Written exercise 1: Copy the part of the passage on TV syndication that begins at the words "Fox’s stations are" and stops after the words "stations last summer.".
Written exercise 2: In the rows, begin at the line that has "This screenshot has width=840, height=664." and stop after the line that has "point(1167,117)". Rewrite only those lines with "Instruction" changed to "Goal" and everything else left as it is.

Excerpt:
----------------------------------------

The growing clout of the mega-groups has changed the dynamic with first-run distributors, and it is widening the programming gulf between stations in large urban markets and their counterparts in mid- and small-sized markets.

The Fox station group, for example, would have renewed the Warner Bros. talkshow hosted by former “Real Housewives of New York City” star Frankel.

The show performed well enough in its 2013-14 season run on Fox’s O&Os to warrant renewal. But “Bethenny” didn’t fare as well in other markets. With a handful of key execs now calling the shots in dozens and dozens of markets, it’s harder for distribs to persuade enough stations to have patience with a seedling show. In the end, “Bethenny” folded because Warner Bros. couldn’t justify the investment, even with Fox’s enthusiasm.

A revolt by Sinclair Broadcast Group, which controls 162 stations in 79 markets, also spelled the end for Arsenio Hall’s return to latenight, even after the show had been announced as a go for a second season with the support of Tribune Broadcasting’s major stations.

The upshot is a series of initiatives by distributors and station groups that could bring more of a regional focus to syndicated shows for the first time since Oprah Winfrey, Phil Donahue, “Wheel of Fortune” and “Jeopardy!” et al hit big in the 1980s.

Major purchasers of syndie programming such as Tribune and Fox are becoming more active in developing their own inhouse programming.

Tribune, with 42 stations, is stepping up its production efforts. It was the driving force behind Craig Ferguson’s talkshow effort that could not get off the ground for the fall. It’s also a key backer of the former latenight host’s “Celebrity Name Game,” which was renewed for a second season.

Fox’s stations are focused on test runs of shows that can be rolled out across the group without the need for national clearances. Gannett, which doubled its size last year thanks to its merger with Belo Television, is in a similar partnership with syndie distrib Debmar-Mercury.

The early fruits of these efforts are sure to be hot topics during NATPE. The challenges of the marketplace are underscored by the extremely thin crop of just three syndie strips targeting a fall bow.

Fox Television Stations’ programming chief Frank Cicha summed up the pessimism in the air when he unveiled a handful of shows — including “Hollywood Today Live” and “Laughs” — that had test runs on various Fox stations last summer.

“The national syndication model has become a whole big struggle to find out how much money you’re going to lose,” Cicha says.

----------------------------------------

Record excerpts:
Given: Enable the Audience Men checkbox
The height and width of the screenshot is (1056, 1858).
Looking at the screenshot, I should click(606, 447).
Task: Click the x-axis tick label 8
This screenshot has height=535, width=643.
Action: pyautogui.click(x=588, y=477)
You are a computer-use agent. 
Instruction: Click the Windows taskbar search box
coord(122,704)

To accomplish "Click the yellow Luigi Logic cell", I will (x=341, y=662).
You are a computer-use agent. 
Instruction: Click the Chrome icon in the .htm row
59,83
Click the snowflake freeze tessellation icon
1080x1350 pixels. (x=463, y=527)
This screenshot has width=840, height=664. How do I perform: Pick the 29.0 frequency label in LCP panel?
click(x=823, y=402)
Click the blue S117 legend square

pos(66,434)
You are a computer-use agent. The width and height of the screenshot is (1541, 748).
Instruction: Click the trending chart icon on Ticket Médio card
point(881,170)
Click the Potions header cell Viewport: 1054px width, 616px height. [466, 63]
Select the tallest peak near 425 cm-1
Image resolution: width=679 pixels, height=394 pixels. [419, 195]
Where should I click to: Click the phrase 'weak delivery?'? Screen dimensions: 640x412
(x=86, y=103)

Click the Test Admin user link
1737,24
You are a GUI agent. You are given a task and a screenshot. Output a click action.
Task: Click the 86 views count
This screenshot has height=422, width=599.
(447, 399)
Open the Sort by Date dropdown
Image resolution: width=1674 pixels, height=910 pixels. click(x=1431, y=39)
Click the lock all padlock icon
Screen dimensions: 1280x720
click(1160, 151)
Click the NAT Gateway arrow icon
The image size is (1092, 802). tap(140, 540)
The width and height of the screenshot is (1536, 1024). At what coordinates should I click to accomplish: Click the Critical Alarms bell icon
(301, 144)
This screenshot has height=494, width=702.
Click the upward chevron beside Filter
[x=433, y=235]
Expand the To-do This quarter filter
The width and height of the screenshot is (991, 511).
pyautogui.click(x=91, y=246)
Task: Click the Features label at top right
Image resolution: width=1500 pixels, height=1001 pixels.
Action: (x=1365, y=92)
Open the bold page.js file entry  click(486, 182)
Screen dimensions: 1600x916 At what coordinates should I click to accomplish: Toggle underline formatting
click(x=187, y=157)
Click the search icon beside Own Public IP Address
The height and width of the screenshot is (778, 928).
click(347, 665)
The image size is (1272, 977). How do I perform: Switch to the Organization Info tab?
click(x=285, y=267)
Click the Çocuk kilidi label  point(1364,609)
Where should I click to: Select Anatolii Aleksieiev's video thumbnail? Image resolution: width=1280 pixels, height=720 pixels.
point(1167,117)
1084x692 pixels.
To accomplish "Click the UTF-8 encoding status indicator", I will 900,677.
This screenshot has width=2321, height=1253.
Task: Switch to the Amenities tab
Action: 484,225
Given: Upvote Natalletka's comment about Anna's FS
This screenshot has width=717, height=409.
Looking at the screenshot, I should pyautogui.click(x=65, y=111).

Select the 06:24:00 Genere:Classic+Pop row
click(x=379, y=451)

----------------------------------------

Reply 1:
Fox’s stations are focused on test runs of shows that can be rolled out across the group without the need for national clearances. Gannett, which doubled its size last year thanks to its merger with Belo Television, is in a similar partnership with syndie distrib Debmar-Mercury.

The early fruits of these efforts are sure to be hot topics during NATPE. The challenges of the marketplace are underscored by the extremely thin crop of just three syndie strips targeting a fall bow.

Fox Television Stations’ programming chief Frank Cicha summed up the pessimism in the air when he unveiled a handful of shows — including “Hollywood Today Live” and “Laughs” — that had test runs on various Fox stations last summer.

Reply 2:
This screenshot has width=840, height=664. How do I perform: Pick the 29.0 frequency label in LCP panel?
click(x=823, y=402)
Click the blue S117 legend square

pos(66,434)
You are a computer-use agent. The width and height of the screenshot is (1541, 748).
Goal: Click the trending chart icon on Ticket Médio card
point(881,170)
Click the Potions header cell Viewport: 1054px width, 616px height. [466, 63]
Select the tallest peak near 425 cm-1
Image resolution: width=679 pixels, height=394 pixels. [419, 195]
Where should I click to: Click the phrase 'weak delivery?'? Screen dimensions: 640x412
(x=86, y=103)

Click the Test Admin user link
1737,24
You are a GUI agent. You are given a task and a screenshot. Output a click action.
Task: Click the 86 views count
This screenshot has height=422, width=599.
(447, 399)
Open the Sort by Date dropdown
Image resolution: width=1674 pixels, height=910 pixels. click(x=1431, y=39)
Click the lock all padlock icon
Screen dimensions: 1280x720
click(1160, 151)
Click the NAT Gateway arrow icon
The image size is (1092, 802). tap(140, 540)
The width and height of the screenshot is (1536, 1024). At what coordinates should I click to accomplish: Click the Critical Alarms bell icon
(301, 144)
This screenshot has height=494, width=702.
Click the upward chevron beside Filter
[x=433, y=235]
Expand the To-do This quarter filter
The width and height of the screenshot is (991, 511).
pyautogui.click(x=91, y=246)
Task: Click the Features label at top right
Image resolution: width=1500 pixels, height=1001 pixels.
Action: (x=1365, y=92)
Open the bold page.js file entry  click(486, 182)
Screen dimensions: 1600x916 At what coordinates should I click to accomplish: Toggle underline formatting
click(x=187, y=157)
Click the search icon beside Own Public IP Address
The height and width of the screenshot is (778, 928).
click(347, 665)
The image size is (1272, 977). How do I perform: Switch to the Organization Info tab?
click(x=285, y=267)
Click the Çocuk kilidi label  point(1364,609)
Where should I click to: Select Anatolii Aleksieiev's video thumbnail? Image resolution: width=1280 pixels, height=720 pixels.
point(1167,117)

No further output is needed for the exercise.